The Wall Street Journal (1/4, B1, Armour, Subscription Publication) reports on the growth of so-called healthcare ministries, in which people with shared beliefs share healthcare costs rather than buying more standard insurance packages. The Journal details how the groups, most of which are relatively small and limited to Mennonite or Amish communities, operate outside the insurance industry and the supervision of state regulators, and illustrates their potentially destabilizing effect on the Affordable Care Act by attracting healthier consumers away from traditional insurance programs.
California’s Medi-Cal Covers One In Three State Residents.
The Los Angeles Times (12/31, Karlamangla) reported Thursday that California’s expansion of its Medi-Cal insurance program for low-income residents under the ACA “now covers 12.7 million people, 1 of every 3 Californians,” and the state’s number of uninsured “has been cut in half since Obamacare, in large part because so many Californians signed up for Medi-Cal.” However, the Times highlighted that officials are now considering whether the program is sustainable, given funding concerns.
Blue Cross Offering Preventative Measures To Limit ER Visits, ACA Costs.
The Raleigh (NC) News & Observer (1/1, Murawski) reported in depth Friday on efforts by Blue Cross and Blue Shield is identifying customers “who drive up expenses for the insurance company, and by extension, for everyone else,” and offering education and visits from medical professionals to keep down costs related to the Affordable Care Act. Blue Cross is focusing especially on preventing ER visits by ACA enrollees, many of whom have never been inusred and have long relied on the emergency room for medical treatment despite higher costs. According to the article, the aim of the initiative “is to monitor the customer’s condition and keep the customer healthy, preventing the unnecessary ER visit before it happens.”
CMS To Shift Joint Replacement Payment Policies.
The Milwaukee Business Journal (1/1, Kirchen, Subscription Publication) reported Thursday that the Centers for Medicare and Medicaid this year “will tighten the screws on payments for joint replacements” in order to increase efficiency and hopefully lower healthcare costs. Effective April 1, the CMS will monitor the quality of care given to Medicare fee-for-service patients for joint replacements, and will reward increased efficiency and healthier patients with financial incentives. “By focusing on episodes of care, rather than a piecemeal system, we provide hospitals and physicians an incentive to work together to deliver the best care possible to patients,” said Health and Human Services Secretary Sylvia Burwell in a press release.
Also in the News
Treasury Issues “Reprieve” For Employers’ ACA Compliance.
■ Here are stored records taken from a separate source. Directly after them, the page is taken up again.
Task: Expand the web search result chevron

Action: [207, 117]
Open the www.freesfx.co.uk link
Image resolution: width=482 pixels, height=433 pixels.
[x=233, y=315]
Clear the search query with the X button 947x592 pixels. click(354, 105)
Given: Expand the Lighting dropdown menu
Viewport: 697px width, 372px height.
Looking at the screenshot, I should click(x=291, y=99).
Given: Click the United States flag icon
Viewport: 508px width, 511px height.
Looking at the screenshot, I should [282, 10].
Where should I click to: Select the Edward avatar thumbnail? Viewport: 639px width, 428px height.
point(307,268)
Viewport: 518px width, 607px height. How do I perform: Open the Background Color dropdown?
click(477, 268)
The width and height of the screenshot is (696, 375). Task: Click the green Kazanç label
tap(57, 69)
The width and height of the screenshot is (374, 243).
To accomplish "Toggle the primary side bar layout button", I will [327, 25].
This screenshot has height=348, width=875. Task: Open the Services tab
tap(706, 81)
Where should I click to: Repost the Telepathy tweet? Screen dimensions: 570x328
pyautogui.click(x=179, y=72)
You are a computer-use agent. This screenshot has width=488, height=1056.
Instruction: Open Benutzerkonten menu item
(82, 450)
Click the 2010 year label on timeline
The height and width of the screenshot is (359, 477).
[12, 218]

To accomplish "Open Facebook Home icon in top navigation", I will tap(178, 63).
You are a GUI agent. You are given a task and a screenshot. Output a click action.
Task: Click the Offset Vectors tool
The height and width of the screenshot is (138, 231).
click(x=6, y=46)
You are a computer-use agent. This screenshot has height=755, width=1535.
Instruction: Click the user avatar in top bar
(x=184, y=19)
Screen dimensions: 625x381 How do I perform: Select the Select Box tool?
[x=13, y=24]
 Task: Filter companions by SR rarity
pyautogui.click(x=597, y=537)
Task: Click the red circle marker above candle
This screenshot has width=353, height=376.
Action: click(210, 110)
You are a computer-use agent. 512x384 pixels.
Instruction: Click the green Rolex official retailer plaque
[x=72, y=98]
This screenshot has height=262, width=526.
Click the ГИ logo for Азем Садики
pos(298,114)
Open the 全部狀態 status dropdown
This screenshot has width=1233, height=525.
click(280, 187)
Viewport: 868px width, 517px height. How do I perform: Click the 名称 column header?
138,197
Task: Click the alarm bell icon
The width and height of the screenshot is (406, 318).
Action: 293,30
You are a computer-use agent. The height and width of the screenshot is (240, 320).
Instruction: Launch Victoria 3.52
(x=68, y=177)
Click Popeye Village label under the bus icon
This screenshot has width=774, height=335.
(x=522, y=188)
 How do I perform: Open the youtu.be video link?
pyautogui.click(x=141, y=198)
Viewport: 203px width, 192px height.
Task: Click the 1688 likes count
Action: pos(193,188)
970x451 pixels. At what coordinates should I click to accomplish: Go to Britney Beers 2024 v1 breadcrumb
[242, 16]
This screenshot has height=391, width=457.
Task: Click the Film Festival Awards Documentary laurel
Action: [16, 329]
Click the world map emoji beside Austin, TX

The Washington Times (1/4, Howell) continues coverage of the Treasury Department’s announcement last week that large employers would receive a two-month grace period for filing their ACA-related tax forms, calling it “a curtain raiser for yet another pivotal year for President Obama’s health care overhaul.” The Times frames the announcement as a positive development for large employers, illustrating the often “painstaking” process of compliance.